Em novembro, quando fez uma visita a Natal (RN), a presidente do Supremo Tribuanl Federal, ministra Carmen Lúcia, foi aconselhada a não visitar o presídio de Alcaçuz em razão da falta de segurança na unidade prisional potiguar.

 

Cristiana Lôbo

 

No presídio Anísio Jobim, em Manaus, onde houve a chacina de 56 presos no primeiro dia de 2017, não havia um único preso temporário.

 

 

Na reunião entre chefes de poderes organizada pela presidente do Supremo, o general Sérgio Etchegoyen, chefe do Gabinete de Segurança Institucional do governo federal, mostrou um mapa apontando facções criminosas que se instalaram em diversos estados.

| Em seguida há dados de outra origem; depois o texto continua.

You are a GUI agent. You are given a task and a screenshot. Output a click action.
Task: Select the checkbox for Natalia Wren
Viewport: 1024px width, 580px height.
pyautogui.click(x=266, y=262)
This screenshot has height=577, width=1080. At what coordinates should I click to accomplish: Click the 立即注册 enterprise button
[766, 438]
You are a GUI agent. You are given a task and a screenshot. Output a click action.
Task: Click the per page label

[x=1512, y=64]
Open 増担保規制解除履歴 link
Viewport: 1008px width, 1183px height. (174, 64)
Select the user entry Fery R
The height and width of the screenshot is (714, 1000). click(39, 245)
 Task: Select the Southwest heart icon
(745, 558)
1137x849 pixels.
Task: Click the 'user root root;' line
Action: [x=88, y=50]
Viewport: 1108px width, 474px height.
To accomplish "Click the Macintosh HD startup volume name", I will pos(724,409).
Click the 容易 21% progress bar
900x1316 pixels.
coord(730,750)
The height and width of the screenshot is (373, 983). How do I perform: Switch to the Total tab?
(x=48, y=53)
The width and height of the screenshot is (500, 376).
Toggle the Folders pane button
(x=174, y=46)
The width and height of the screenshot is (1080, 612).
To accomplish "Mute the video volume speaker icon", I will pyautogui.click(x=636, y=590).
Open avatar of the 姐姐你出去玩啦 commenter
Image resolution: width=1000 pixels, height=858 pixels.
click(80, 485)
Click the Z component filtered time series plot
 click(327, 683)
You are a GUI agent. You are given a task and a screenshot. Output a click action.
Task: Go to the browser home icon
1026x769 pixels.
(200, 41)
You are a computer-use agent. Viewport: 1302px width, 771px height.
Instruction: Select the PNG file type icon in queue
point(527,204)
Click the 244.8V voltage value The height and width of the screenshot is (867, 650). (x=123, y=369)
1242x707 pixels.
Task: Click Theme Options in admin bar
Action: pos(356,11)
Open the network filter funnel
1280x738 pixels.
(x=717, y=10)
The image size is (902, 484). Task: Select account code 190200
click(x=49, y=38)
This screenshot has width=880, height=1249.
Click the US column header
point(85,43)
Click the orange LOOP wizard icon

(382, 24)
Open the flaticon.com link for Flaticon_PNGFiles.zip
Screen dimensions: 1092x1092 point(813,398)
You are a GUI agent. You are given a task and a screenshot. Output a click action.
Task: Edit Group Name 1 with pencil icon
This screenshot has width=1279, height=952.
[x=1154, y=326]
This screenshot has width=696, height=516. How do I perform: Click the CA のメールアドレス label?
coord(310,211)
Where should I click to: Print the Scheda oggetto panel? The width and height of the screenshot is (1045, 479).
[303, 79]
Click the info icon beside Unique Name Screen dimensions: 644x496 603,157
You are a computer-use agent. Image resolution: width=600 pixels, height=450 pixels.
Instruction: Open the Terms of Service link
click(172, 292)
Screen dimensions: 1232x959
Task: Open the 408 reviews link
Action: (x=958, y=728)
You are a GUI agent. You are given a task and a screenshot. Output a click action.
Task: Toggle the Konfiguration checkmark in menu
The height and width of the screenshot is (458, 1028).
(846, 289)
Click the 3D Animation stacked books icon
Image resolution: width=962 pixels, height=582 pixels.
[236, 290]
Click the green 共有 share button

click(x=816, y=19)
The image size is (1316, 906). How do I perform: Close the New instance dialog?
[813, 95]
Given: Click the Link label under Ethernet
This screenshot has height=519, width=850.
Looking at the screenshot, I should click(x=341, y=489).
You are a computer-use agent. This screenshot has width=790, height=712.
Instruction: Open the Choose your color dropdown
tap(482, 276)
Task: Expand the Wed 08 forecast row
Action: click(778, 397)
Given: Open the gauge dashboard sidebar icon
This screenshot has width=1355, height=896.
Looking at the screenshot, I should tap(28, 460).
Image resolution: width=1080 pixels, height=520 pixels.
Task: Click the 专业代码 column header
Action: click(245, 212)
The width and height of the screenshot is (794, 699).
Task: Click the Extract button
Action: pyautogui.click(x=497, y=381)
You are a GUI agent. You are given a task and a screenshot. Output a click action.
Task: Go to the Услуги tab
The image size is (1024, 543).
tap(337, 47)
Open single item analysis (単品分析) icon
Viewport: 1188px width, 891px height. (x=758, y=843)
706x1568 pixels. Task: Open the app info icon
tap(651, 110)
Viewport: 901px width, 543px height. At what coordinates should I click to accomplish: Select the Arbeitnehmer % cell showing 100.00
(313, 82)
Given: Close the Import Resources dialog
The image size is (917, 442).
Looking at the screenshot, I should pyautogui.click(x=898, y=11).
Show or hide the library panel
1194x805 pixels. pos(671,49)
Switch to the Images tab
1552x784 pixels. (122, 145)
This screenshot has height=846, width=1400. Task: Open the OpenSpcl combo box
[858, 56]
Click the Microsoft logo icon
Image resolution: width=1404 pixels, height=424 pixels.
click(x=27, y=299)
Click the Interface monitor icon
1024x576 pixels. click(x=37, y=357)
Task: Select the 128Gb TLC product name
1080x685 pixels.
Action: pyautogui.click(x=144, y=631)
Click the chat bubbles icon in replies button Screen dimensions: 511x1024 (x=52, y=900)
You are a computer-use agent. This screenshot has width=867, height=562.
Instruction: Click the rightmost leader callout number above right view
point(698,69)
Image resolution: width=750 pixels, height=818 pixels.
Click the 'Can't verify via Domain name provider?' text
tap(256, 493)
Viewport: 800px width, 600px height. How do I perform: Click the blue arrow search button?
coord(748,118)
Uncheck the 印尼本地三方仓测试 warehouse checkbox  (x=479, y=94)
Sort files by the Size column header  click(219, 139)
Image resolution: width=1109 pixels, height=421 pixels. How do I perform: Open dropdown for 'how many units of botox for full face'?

Tudo isso mostra que a crise nas penitenciárias não decorre de um único problema. São vários e conhecidos do poder público.



Foi por esta razão que, depois de ter demorado alguns dias para se manifestar sobre o massacre no presídio de Manaus  que chegou a chamar inicialmente de "acidente pavoroso"  o presidente Michel Temer parece ter compreendido a gravidade da situação, não só nos presídios do país, mas em toda parte.


  
"É uma questão de segurança nacional", ele disse quando se corrigiu e chamou  o caso de Manaus de "matança pavorosa". A segurança pública entrou de fato para a agenda do governo federal.



Nesta semana, Temer vai se reunir com grupos de governadores, em Brasília, para discutir ações conjuntas de segurança pública, com base em informações obtidas por órgãos de inteligência do governo. Serão ações em duas direções: para pacificar o ambiente nos presídios (na medida do possível); e a segurança pública.

 

 

A avaliação feita internamente é a de que por mais de duas décadas a questão de segurança pública não foi devidamente enfrentada e agora não há mais como ignorar que este é um dos maiores problemas do Brasil.